* [Page]
* Start *
PLEASE READ THESE TERMS OF USE CAREFULLY. BY CLICKING “ACCEPTED AND AGREED TO”, CUSTOMER AGREES TO THESE TERMS OF USE AND CONFIRMS THAT THE PERSON ACCEPTING ON BEHALF OF THE CUSTOMER IS AUTHORIZED TO DO SO. 

Latest update September 11, 2025

These terms of use (Terms) govern the access to and use of the software-as-a-service platform (the Platform) and related services (Services) offered by TheyDo B.V. (TheyDo) by any user or customer (Customer or you). By accessing or using our Platform, including through a trial or paid subscription, you agree to be bound by these Terms. These Terms apply only to the extent that no Master Service Agreement exists between you and TheyDo.

These Terms are effective as of the date you first access the Platform, whether via trial or paid subscription (the Effective Date) and shall remain in effect throughout the applicable subscription or trial term. Customer’s use of, and TheyDo’s provision of, the Platform are both governed by these Terms. 

1. License Scope

  1. These Terms apply to all access to the Platform. For the duration of the trial or paid subscription, the Customer is hereby granted a limited, non-exclusive, non-transferable, non-sublicensable, and revocable right to access and use the Platform solely for its internal business purposes in accordance with these Terms. TheyDo shall provide access credentials and technical instructions required to utilize the Platform. In the case of a paid subscription, the license remains valid for the subscription term specified in the Customer’s order form, subject to timely payment of all fees.
* End *
* [Listed records]
* Start *
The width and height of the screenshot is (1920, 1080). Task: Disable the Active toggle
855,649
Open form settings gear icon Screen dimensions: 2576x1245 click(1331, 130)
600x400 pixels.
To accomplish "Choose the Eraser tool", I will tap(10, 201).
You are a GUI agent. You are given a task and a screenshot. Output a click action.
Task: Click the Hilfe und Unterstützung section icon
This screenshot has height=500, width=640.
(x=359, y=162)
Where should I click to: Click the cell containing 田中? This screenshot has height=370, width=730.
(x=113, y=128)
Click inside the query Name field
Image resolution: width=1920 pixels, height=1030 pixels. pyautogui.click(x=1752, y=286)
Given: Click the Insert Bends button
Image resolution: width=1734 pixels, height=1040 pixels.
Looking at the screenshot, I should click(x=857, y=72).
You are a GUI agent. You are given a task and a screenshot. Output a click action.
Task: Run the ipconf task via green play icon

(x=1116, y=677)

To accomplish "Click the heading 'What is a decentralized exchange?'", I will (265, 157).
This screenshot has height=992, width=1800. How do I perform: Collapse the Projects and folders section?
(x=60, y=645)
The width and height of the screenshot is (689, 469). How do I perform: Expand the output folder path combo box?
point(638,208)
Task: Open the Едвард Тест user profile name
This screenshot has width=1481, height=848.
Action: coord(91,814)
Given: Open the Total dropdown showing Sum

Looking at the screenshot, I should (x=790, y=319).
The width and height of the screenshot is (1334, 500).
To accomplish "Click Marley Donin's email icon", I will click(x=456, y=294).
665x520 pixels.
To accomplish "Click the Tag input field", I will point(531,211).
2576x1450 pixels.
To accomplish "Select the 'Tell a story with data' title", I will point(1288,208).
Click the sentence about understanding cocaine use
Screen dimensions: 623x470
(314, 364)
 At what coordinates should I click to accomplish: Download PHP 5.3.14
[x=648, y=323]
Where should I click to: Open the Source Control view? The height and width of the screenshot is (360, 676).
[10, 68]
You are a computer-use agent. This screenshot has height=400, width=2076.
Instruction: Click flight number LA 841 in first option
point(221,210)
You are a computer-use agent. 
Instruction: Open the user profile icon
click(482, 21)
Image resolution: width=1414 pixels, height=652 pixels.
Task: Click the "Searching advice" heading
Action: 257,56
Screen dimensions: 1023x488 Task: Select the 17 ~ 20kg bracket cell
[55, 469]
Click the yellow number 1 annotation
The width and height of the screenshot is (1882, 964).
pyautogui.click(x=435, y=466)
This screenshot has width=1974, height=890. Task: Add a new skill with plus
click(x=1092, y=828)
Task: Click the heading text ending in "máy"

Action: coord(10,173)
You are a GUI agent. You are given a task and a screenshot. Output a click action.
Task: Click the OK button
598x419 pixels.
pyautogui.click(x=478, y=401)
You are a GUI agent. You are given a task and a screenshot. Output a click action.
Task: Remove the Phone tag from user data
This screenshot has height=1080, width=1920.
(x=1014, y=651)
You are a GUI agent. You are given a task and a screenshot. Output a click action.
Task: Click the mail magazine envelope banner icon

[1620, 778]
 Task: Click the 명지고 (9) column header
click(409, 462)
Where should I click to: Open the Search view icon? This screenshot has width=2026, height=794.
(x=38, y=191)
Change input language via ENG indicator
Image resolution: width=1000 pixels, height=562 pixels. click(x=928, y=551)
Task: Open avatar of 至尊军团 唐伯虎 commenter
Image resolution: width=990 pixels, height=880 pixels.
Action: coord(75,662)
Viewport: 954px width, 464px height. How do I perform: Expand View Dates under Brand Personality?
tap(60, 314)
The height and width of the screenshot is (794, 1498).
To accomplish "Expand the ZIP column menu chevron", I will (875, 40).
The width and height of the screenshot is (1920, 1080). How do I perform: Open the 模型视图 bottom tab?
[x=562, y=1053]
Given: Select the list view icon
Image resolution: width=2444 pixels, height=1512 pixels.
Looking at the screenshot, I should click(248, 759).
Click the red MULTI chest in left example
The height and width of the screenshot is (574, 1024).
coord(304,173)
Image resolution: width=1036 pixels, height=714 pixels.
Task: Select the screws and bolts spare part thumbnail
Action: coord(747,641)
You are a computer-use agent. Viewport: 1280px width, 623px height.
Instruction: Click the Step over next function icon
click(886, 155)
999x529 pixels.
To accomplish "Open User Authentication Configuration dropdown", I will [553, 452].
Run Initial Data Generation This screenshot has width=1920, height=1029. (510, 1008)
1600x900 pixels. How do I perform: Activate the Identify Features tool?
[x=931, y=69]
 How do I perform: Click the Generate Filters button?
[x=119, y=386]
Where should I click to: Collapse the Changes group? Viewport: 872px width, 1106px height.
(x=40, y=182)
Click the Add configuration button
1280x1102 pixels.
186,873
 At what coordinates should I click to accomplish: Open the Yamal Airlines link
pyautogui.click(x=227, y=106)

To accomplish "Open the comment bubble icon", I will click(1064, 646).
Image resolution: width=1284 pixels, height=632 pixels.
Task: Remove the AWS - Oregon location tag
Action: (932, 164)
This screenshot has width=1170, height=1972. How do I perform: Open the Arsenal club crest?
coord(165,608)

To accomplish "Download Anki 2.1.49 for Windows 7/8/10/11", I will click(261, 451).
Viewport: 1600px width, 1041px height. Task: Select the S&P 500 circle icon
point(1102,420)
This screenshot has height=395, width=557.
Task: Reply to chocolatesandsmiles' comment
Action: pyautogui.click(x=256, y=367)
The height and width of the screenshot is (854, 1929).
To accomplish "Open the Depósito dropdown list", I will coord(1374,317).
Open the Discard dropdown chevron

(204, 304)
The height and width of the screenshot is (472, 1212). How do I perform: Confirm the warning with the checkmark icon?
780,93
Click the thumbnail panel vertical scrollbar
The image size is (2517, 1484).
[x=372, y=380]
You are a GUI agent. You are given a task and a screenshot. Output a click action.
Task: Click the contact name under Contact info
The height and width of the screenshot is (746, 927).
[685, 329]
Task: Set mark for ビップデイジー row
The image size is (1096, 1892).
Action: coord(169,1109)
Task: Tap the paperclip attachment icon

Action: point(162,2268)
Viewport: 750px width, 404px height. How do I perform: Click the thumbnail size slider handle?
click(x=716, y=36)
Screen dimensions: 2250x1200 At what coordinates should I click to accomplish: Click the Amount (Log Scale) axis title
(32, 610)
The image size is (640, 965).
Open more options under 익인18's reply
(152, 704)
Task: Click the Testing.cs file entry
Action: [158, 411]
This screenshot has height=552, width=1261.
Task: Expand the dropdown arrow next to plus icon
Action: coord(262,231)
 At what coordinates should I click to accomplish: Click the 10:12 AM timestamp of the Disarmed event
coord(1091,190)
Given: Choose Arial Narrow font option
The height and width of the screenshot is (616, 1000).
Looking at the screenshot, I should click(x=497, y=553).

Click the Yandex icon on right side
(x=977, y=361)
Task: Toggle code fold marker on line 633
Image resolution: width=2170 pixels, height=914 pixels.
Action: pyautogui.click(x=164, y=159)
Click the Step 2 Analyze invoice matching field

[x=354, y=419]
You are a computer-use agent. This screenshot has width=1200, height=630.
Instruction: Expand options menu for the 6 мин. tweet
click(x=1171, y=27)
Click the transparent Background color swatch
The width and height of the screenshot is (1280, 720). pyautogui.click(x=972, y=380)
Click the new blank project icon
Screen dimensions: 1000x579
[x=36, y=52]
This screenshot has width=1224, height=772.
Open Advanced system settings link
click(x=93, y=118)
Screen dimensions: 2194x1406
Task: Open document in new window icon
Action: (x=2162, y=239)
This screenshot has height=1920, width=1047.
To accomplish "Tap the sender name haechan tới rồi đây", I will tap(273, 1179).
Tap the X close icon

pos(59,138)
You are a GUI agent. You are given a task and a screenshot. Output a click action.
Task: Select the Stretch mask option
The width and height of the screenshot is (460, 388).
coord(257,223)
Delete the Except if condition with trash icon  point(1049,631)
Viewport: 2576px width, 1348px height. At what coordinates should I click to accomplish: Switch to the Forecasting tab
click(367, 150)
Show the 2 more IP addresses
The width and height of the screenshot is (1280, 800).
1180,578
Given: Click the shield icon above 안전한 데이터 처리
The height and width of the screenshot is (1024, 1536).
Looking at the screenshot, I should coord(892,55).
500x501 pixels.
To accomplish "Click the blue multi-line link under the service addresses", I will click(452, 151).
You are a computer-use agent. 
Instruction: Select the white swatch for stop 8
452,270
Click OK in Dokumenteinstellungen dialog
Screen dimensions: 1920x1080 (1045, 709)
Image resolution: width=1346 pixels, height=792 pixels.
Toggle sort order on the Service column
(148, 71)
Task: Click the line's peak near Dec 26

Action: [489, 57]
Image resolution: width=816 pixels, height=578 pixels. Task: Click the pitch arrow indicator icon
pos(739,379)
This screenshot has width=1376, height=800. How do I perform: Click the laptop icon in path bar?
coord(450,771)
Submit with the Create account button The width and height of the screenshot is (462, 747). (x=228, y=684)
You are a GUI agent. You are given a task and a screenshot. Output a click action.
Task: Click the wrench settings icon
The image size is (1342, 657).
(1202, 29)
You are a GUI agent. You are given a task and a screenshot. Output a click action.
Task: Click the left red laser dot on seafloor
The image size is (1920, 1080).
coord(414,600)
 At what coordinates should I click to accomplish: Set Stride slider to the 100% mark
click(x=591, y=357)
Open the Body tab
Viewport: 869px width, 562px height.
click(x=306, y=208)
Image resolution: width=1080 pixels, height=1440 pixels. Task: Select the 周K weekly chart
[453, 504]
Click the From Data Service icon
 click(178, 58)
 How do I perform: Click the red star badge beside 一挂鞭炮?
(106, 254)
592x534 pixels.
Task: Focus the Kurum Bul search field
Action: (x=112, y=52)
* End *
* [To-do list]
A - Answer these questions using the terms of use:
(i) What date is given as the latest update?
(ii) What agreement, if it exists between the customer and TheyDo, means these Terms do not apply?
(iii) What does TheyDo say it will provide so the customer can use the Platform?
B - Reproduce a passage from the terms of use word for word. Begin at the words "Latest update September" and stop after "you and TheyDo.".
The rows have nothing to do with the terms of use and come from another source.

* [Answer list]
A -
(i) September 11, 2025
(ii) A Master Service Agreement
(iii) Access credentials and the technical instructions required to utilize the Platform

B -
Latest update September 11, 2025

These terms of use (Terms) govern the access to and use of the software-as-a-service platform (the Platform) and related services (Services) offered by TheyDo B.V. (TheyDo) by any user or customer (Customer or you). By accessing or using our Platform, including through a trial or paid subscription, you agree to be bound by these Terms. These Terms apply only to the extent that no Master Service Agreement exists between you and TheyDo.